What you will do -
Out of the lines below, please list those that hold the string "Given".

○ ○ ○ ○ ○

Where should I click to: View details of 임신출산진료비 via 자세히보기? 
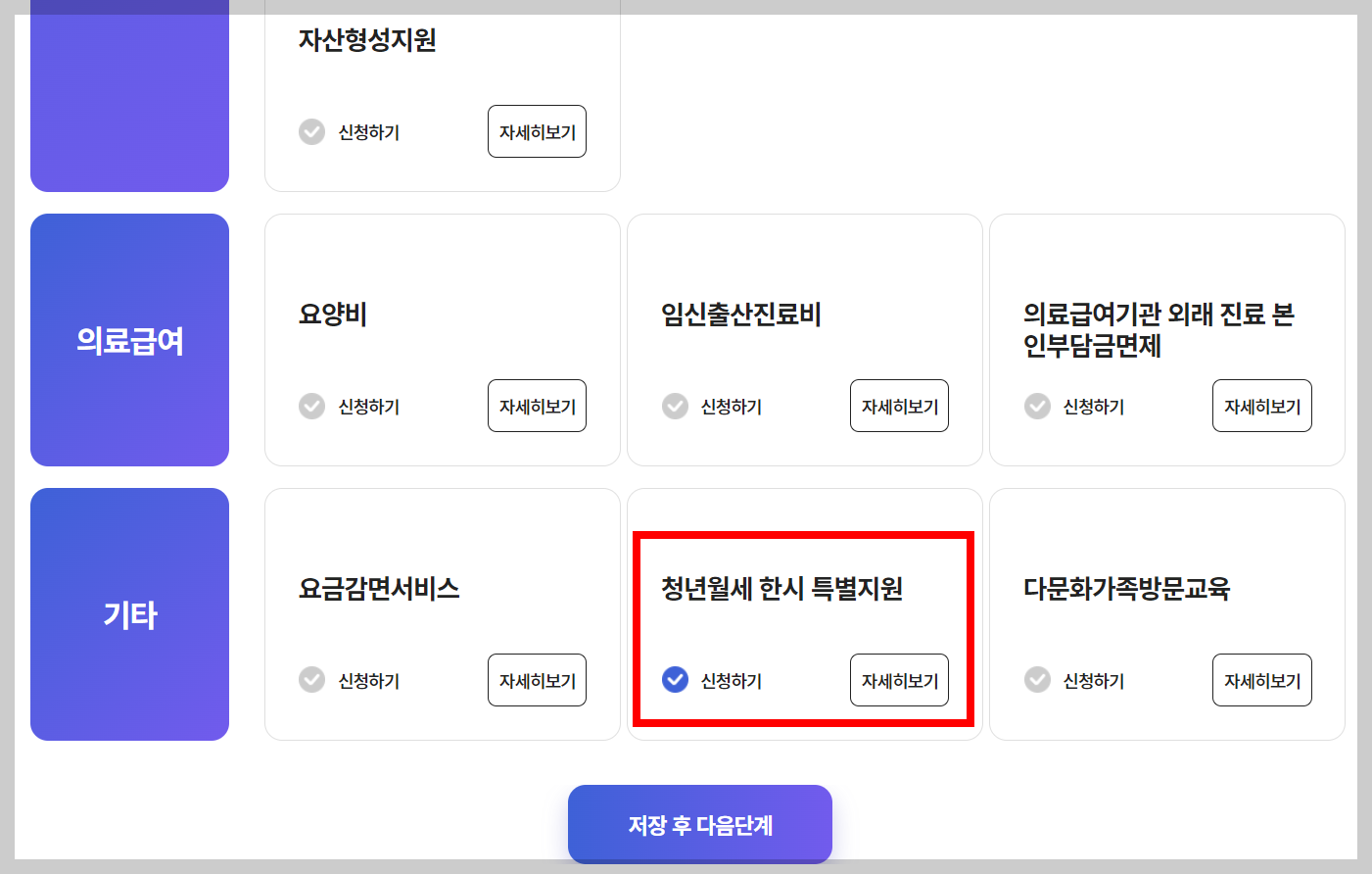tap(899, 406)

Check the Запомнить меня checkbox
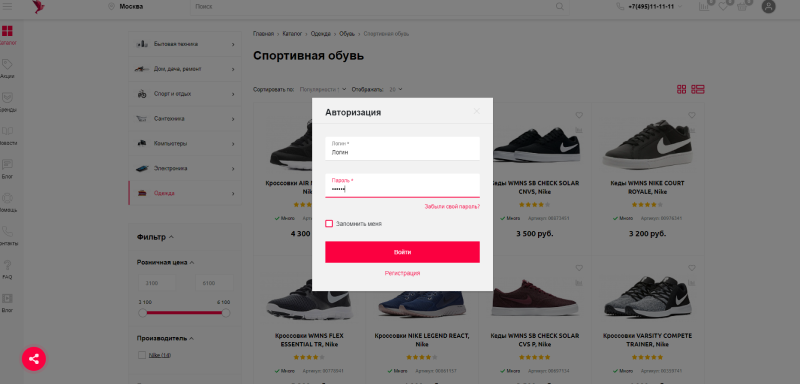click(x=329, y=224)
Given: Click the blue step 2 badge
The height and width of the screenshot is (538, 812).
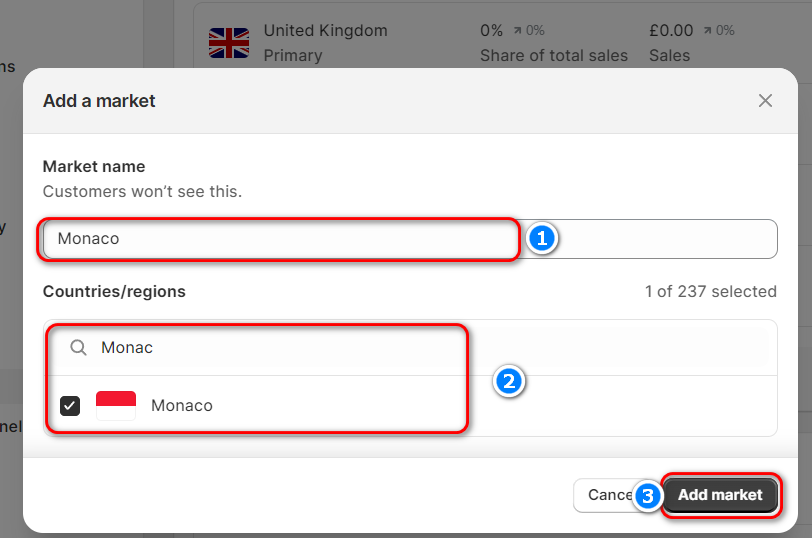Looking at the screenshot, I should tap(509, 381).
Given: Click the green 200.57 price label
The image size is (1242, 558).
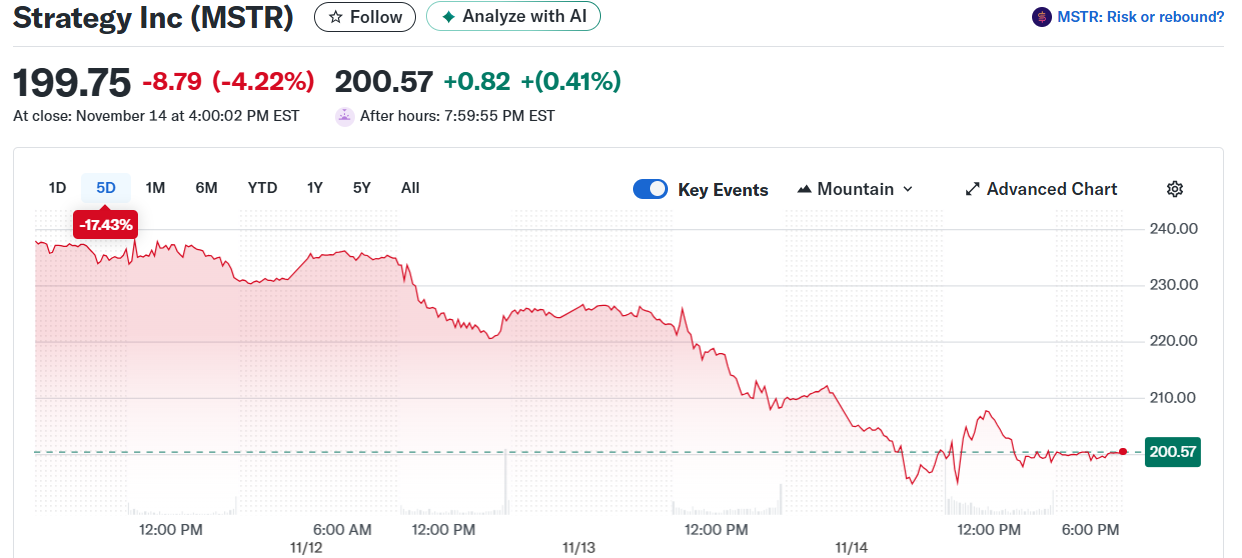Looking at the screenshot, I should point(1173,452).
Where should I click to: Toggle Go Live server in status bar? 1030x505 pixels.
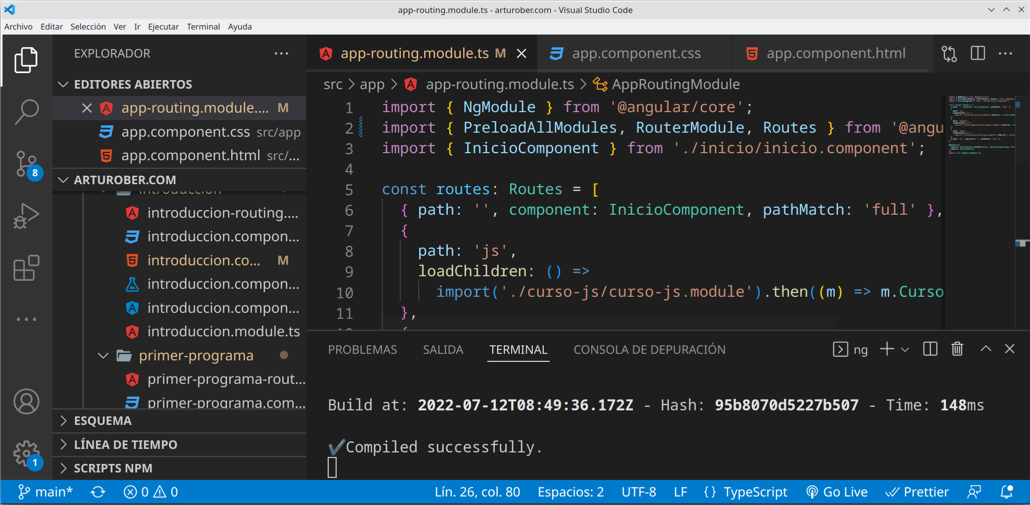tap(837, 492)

○ ○ ○ ○ ○

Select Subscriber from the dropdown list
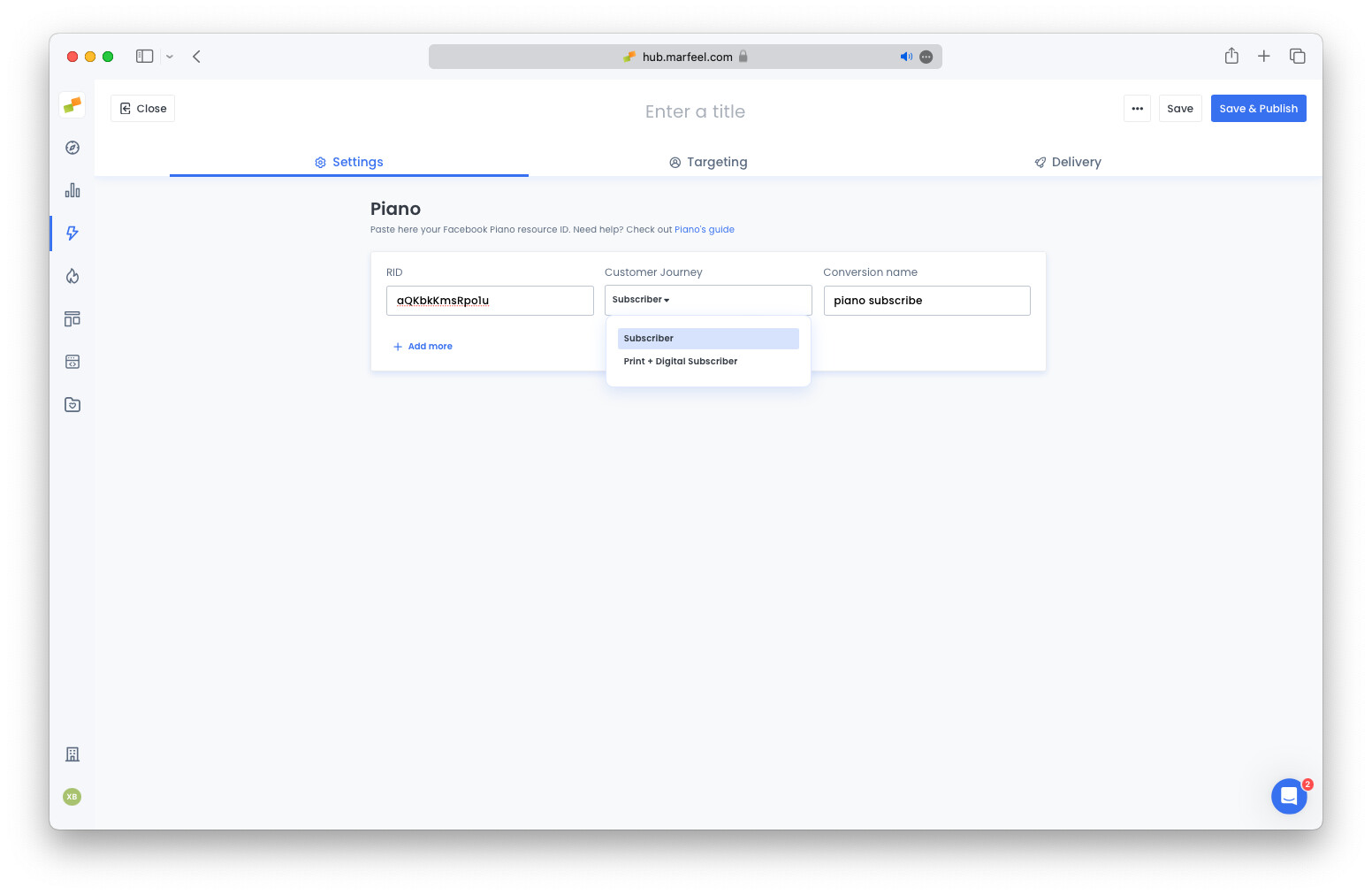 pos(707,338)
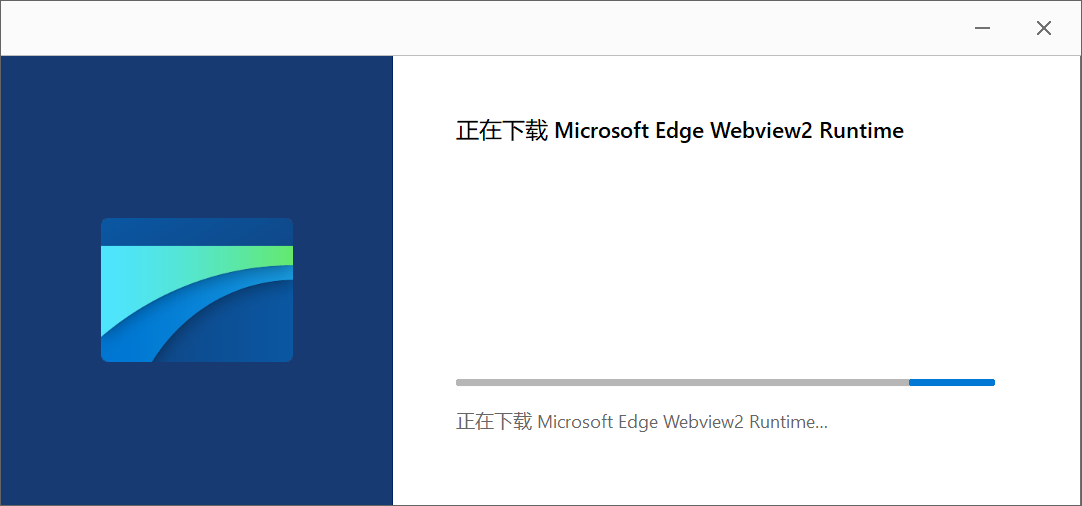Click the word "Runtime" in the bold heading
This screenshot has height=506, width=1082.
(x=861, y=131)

○ ○ ○ ○ ○

The answer -
Given: Click the blue step 2 badge
Given: Click the green 200.57 price label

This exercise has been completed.